Wednesday, September 5, 2007
Meet the Fockers
Meet the Fockers; Comedy, USA, 2004; D: Jay Roach, S: Ben Stiller, Robert De Niro, Dustin Hoffman, Barbra Streisand, Teri Polo, Blythe Danner, Ray Santiago, Tim Blake Nelson, Owen Wilson
Greg Focker takes a vacation from his work as a male medicine nurse and visits his fiancee Pam and her parents, Dina and the conservative, retired CIA man Jack. Together with little Jack, the baby from Jack's other daughter Debbie, they take a VR ride to Miami to finally meet Greg's parents. But once there, Jack is stunned to find out that Bernie, a lawyer, and Roz, a sex therapist, are a very liberal Jewish couple. To further complicate the matters, Pam finds out she is pregnant and begs Greg to keep it a secret, while Jack suspects Greg has an illegitimate 15-year old son Jorge. Jack looses his temper and leaves with his VR alone, but changes his mind and accepts Greg's parents. In the end, Greg and Pam get married.

++++++++++++++++++++

→ **EXERCISE SET**:
1) Translate this sentence from the film synopsis into Spanish: "But once there, Jack is stunned to find out that Bernie, a lawyer, and Roz, a sex therapist, are a very liberal Jewish couple."
2) Decide whether each statement agrees with the film synopsis. Answer yes or no and quote the deciding words.
(a) Pam asks Greg to keep her pregnancy a secret.
(b) Bernie works as a sex therapist.
(c) Greg and Pam get married at the end.
3) Extend the film synopsis past its final sentence.

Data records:
++++++++++++++++++++

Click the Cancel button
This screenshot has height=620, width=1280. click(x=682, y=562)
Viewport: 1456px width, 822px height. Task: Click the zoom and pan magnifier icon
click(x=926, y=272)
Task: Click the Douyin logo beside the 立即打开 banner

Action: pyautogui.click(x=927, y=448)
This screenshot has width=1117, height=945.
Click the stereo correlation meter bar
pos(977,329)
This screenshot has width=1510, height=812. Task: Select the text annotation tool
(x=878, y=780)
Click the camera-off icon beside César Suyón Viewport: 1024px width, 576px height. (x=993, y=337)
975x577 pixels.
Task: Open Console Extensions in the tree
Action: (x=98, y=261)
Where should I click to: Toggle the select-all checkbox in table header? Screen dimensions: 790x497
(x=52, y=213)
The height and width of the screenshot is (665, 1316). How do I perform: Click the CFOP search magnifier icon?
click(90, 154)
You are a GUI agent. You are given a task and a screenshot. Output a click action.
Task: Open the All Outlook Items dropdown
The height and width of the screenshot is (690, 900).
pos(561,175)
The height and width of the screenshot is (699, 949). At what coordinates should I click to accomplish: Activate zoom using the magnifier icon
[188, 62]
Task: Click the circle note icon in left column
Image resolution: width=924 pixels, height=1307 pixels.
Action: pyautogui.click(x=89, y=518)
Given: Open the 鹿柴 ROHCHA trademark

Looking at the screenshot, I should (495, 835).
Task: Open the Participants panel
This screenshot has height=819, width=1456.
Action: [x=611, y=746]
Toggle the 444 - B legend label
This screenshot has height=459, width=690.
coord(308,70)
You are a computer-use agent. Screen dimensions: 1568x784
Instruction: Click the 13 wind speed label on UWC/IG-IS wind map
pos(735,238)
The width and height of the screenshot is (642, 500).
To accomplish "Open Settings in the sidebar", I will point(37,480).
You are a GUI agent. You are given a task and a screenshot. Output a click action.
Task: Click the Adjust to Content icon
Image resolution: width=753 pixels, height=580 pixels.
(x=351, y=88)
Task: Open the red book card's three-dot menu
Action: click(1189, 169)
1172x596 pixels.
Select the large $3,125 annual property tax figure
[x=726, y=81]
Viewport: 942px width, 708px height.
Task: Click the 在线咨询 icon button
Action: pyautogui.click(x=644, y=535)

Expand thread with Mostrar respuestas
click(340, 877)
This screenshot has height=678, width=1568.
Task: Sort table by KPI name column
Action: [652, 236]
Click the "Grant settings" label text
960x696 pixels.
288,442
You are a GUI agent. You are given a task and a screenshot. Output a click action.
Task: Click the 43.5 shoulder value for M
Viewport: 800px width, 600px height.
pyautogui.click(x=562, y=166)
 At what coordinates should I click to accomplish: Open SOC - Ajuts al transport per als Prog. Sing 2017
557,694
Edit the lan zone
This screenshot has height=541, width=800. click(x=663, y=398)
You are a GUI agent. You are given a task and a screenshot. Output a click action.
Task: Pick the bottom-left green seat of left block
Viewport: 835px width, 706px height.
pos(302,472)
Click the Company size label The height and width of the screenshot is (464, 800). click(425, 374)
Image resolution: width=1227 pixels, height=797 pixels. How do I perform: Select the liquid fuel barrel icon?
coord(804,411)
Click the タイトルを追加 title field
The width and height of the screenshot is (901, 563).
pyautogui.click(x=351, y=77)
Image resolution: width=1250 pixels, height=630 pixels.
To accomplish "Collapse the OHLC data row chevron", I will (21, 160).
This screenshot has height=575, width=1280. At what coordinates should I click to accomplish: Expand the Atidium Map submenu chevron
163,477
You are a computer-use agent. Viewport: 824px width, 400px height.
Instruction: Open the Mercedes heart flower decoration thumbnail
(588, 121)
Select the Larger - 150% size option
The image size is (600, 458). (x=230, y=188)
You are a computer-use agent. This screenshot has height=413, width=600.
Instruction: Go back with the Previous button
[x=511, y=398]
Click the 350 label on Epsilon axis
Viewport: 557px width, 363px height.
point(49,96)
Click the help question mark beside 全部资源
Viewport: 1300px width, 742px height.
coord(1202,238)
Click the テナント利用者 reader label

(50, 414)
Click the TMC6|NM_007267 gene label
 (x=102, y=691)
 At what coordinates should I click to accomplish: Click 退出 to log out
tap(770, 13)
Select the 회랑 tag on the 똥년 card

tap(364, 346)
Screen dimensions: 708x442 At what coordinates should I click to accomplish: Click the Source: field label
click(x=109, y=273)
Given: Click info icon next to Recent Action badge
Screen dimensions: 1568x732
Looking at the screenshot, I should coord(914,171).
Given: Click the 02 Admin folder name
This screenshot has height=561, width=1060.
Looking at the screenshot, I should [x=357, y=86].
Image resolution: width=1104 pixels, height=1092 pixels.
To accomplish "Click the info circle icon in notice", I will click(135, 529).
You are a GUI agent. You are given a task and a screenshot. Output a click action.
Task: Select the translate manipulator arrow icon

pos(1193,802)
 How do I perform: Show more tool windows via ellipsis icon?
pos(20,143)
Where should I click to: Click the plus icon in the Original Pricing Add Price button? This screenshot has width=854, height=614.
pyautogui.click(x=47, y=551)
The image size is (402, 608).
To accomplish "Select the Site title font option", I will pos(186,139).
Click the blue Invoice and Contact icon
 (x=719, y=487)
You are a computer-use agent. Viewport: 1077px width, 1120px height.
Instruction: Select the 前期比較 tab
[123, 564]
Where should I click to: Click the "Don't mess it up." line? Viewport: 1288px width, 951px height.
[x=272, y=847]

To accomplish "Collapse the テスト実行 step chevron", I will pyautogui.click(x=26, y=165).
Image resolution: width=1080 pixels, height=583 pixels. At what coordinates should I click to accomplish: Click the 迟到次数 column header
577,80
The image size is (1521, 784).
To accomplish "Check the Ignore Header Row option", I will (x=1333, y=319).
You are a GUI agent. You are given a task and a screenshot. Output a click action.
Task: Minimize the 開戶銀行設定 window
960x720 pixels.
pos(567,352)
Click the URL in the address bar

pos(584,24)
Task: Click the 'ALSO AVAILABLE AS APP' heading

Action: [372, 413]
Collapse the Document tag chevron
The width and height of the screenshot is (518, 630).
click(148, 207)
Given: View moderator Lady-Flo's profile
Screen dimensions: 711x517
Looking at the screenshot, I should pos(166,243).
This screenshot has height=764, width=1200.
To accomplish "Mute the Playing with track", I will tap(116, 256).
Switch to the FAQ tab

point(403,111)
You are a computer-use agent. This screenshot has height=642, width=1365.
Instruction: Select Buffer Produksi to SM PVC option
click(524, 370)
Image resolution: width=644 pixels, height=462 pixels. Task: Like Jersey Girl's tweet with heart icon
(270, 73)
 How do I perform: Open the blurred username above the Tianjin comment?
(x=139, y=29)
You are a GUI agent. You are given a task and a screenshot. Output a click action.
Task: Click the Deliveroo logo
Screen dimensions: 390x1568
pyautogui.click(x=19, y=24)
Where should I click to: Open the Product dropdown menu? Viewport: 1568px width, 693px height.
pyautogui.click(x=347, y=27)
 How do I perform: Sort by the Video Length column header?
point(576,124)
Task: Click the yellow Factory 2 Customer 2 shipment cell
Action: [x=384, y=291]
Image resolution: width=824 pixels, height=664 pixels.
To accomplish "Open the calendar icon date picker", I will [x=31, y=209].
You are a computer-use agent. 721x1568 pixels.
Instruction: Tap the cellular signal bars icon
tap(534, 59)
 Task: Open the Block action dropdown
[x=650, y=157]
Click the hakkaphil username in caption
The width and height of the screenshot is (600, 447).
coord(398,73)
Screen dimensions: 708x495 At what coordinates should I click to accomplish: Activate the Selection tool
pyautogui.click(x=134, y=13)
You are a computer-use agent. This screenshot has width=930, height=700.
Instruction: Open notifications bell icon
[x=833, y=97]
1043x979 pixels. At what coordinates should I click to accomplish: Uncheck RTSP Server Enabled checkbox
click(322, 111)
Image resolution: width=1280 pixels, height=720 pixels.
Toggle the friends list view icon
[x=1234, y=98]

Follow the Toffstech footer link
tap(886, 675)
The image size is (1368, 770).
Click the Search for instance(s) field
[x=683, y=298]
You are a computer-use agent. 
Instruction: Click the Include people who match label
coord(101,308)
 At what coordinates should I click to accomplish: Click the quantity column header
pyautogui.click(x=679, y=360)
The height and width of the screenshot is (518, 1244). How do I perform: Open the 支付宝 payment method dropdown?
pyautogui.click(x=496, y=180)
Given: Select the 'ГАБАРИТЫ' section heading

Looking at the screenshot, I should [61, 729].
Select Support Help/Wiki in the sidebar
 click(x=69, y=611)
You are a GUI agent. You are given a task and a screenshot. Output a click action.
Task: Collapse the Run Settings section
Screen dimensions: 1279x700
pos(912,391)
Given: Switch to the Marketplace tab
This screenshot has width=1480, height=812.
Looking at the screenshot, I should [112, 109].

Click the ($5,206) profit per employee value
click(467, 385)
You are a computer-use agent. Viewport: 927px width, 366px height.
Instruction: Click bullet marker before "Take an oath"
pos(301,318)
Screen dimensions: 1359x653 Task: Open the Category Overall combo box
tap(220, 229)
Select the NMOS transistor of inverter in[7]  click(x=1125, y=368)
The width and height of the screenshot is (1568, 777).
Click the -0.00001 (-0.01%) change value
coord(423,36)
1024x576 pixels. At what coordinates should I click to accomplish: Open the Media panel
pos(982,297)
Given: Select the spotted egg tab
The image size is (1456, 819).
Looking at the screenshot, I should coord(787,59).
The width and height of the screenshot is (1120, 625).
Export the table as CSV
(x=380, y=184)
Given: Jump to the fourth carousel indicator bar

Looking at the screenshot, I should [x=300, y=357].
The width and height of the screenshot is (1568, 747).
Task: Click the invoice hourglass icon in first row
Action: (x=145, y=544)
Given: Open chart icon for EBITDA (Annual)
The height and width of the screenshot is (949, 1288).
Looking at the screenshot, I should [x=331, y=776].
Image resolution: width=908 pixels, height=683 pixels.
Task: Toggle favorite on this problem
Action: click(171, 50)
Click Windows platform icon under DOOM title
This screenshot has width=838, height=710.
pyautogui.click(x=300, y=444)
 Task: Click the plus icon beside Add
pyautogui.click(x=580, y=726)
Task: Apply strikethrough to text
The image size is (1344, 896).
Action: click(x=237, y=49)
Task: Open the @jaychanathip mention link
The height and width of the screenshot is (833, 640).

++++++++++++++++++++

→ **RESPONSES BY ITEM NUMBER**:
1) Pero una vez allí, Jack se queda atónito al descubrir que Bernie, un abogado, y Roz, una terapeuta sexual, son una pareja judía muy liberal.

2)
(a) Yes: "Pam finds out she is pregnant and begs Greg to keep it a secret"
(b) No: "Bernie, a lawyer, and Roz, a sex therapist"
(c) Yes: "In the end, Greg and Pam get married."

3)
The sequel to the hit comedy "Meet the Parents", "Meet the Fockers" is a very amusing film in the terms of "guilty pleasure". After a great start, the film sadly quickly turns into a mediocre, half-heartedly realized cheap comedy with crude humor, vulgarity and juvenile ideas: the sequence alone where little Jack, a baby, is raising his arms and making motions as if he wants to pinch when he spots Isabela's big breasts while everyone around is laughing, is one of the most idiotic gags of 2004. Not to mention the embarrassing one where big Jack wears a fake tit to breast feed little Jack. Mediocre director Jay Roach and delinquent screenplay are too obvious flaws, but on the other hand, if one can pass by them one can discover a nice family message about understanding and accepting differences, and the sole tangle revolving around the "secret" clash between the conservative, right wing Jack (Robert De Niro) and Greg's liberal, left wing parents Bernie and Roz truly has some highlights and is a nice delight: they are brilliantly played by the genius Dustin Hoffman and Barbara Streisand, who are one of the reasons why this films deserves to be seen. Even though Hoffman is underused, he still has that comic charm required for comedies, obvious in the scene where praises Greg, standing next to him, and says: "I conceived him with only one testicle! Imagine how he could have turned out if I used two"! Even though the authors wanted to stay neutral in the "incompatible" differences and conflicts between the two families, it is noticeable in some moments that they had sympathies towards the Fockers and nicely used them as a backup for the poor Greg. If the humor was more sophisticated and had more original ideas (like the one with Jorge as Greg's possible 15-year old lost son, played by Ray Santiago who really looks so much like Ben Stiller that it's spooky), this could have been a really great family comedy.